In the view of Her Majesty's Government, the first priority is to secure a disengagement and withdrawal of the forces of both sides. Her Majesty's Government therefore welcomed the appointment last week by the United Nations Secretary-General, with the agreement of the Governments of India and Pakistan, of Brigadier General Tulio Marambio, Director of the Chilean War Academy, as his representative, as envisaged in the resolution of November 5, 1965, to meet with India and Pakistan representatives in the sub-continent in order to formulate an agreed plan and schedule for withdrawals within an agreed time limit. The Security Council is committed to consider the political differences between the Indian and Pakistan Governments as soon as withdrawals have taken place.

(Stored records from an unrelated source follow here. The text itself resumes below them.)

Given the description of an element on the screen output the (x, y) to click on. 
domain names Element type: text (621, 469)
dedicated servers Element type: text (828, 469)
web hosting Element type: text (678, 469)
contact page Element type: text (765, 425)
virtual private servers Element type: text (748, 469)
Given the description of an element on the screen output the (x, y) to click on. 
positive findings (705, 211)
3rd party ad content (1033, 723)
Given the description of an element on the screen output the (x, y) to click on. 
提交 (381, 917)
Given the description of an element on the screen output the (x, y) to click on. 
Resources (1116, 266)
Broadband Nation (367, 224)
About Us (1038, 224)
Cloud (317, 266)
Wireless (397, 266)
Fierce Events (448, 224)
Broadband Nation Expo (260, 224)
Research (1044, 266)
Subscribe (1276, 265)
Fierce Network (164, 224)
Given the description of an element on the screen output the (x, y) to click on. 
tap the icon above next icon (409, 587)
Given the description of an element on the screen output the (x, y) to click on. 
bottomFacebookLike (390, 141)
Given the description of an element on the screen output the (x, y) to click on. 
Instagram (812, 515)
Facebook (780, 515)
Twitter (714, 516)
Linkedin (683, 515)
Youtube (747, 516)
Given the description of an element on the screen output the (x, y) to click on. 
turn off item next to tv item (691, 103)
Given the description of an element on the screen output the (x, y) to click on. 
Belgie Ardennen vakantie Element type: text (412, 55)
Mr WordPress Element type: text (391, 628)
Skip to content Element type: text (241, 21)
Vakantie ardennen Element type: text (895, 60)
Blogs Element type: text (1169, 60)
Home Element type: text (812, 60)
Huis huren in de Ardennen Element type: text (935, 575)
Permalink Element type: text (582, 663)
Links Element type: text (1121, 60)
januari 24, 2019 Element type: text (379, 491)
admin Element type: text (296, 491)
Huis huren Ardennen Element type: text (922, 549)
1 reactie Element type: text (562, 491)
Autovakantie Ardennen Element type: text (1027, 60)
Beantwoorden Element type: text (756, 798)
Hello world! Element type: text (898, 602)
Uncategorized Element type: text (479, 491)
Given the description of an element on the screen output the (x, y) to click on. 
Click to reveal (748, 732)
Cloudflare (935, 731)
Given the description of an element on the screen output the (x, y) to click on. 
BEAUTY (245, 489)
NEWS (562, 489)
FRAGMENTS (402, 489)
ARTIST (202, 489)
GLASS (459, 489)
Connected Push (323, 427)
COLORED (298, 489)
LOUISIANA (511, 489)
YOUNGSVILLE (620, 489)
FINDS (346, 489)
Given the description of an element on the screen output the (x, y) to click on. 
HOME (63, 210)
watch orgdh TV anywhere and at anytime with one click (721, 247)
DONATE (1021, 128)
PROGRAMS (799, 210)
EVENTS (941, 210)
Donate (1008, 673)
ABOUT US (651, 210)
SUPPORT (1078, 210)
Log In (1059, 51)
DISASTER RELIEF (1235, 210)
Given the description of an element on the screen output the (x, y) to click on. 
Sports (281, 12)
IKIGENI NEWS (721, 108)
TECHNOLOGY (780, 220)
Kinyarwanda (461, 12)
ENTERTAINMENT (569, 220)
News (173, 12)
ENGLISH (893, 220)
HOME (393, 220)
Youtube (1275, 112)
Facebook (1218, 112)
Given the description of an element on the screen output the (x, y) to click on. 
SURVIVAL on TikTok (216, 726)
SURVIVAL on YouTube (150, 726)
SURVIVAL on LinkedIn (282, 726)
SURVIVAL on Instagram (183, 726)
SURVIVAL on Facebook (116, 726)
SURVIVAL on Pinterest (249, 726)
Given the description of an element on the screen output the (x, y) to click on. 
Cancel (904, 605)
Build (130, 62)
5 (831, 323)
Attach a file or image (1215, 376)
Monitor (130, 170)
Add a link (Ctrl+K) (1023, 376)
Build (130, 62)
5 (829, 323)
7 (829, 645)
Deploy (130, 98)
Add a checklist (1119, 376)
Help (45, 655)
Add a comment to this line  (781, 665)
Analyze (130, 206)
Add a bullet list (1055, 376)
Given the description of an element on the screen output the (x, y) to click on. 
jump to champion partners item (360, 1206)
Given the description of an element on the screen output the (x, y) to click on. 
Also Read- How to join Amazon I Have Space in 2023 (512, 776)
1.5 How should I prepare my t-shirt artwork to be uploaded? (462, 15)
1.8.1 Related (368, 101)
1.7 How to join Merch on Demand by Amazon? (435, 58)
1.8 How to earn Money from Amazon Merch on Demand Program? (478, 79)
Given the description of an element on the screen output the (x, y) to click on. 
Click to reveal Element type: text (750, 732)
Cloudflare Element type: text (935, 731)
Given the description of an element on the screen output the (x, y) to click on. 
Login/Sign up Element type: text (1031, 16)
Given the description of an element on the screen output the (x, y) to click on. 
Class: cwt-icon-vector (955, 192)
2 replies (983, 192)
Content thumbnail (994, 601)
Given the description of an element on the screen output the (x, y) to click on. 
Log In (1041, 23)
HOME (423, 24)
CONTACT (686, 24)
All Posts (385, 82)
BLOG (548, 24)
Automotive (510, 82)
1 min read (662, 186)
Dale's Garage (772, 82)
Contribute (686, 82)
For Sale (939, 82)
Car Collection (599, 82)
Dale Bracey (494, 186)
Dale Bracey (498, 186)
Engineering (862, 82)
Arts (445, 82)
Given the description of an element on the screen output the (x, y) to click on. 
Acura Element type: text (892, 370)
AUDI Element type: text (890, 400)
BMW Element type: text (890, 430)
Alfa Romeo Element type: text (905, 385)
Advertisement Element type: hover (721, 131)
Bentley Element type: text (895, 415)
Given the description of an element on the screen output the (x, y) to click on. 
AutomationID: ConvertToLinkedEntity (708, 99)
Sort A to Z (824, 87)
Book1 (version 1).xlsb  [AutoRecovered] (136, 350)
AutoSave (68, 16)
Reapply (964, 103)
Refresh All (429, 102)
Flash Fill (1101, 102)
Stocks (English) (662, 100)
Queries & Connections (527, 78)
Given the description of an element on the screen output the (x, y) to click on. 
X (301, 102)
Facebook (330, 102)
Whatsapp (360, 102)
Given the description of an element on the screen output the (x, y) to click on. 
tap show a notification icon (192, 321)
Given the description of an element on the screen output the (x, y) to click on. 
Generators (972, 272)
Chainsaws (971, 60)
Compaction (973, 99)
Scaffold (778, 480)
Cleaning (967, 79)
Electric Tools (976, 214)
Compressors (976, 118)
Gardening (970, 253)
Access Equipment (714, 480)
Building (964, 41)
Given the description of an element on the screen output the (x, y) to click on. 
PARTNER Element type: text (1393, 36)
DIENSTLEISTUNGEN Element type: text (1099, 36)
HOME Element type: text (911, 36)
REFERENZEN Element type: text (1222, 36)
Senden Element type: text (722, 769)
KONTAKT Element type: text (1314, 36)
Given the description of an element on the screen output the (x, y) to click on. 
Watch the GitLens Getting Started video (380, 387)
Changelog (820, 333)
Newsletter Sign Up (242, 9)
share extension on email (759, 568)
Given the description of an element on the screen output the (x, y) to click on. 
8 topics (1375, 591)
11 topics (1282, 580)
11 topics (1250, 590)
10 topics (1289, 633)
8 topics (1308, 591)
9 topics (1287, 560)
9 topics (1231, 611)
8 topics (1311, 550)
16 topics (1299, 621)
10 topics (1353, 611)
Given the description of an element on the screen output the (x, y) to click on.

My Lords, I thank the noble Lord for the fullness of that reply. But since there are apparently over £200 million sterling loans outstanding, and since the Committee which is charged internationally with helping the economy of India has other commitments, could the noble Lord not give some indication—an indication which I did not get out of his reply—as to what instructions have been given to the United Kingdom representative in the United Nations to press for implementation of the United Nations' resolution? It would appear that that would have a material effect in assisting towards correcting the present situation.


My Lords, we support the United Nations' resolution, and the matter is before the United Nations Security Council. I think that at the moment we must leave it at that.


My Lords, is it not a fact that the Soviet Prime Minister has arranged to meet the leaders of Pakistan and India, with a view to trying to get a settlement of the political differences between the two sides? Is it therefore not better to leave it until that development takes place?


My Lords, my noble friend is quite right. There is to be this meeting in Tashkent; and, of course, if an agreement were reached there between the two Governments, Her Majesty's Government would warmly welcome this.


My Lords, while we all hope that the war between India and Pakistan will end, could my noble friend say whether, in view of the fact that for years there has been a cease-fire line at Muzaffarabad, in Kashmir, on the Pakistan side, and that a United Nations resolution was carried many years ago for a plebiscite in Kashmir, there can be any hope of a plebiscite in face of the answer of the Prime Minister of India that Kashmir is not an issue?


Yes, my Lords. Of course, we supported the proposals in the earlier resolution of the United Nations back in 1948, but there have been other events since then. As I said, the matter is now before the United Nations Security Council. There is, of course, the development to which my noble friend Lord Henderson referred, and I think we had best leave it at that for the time being.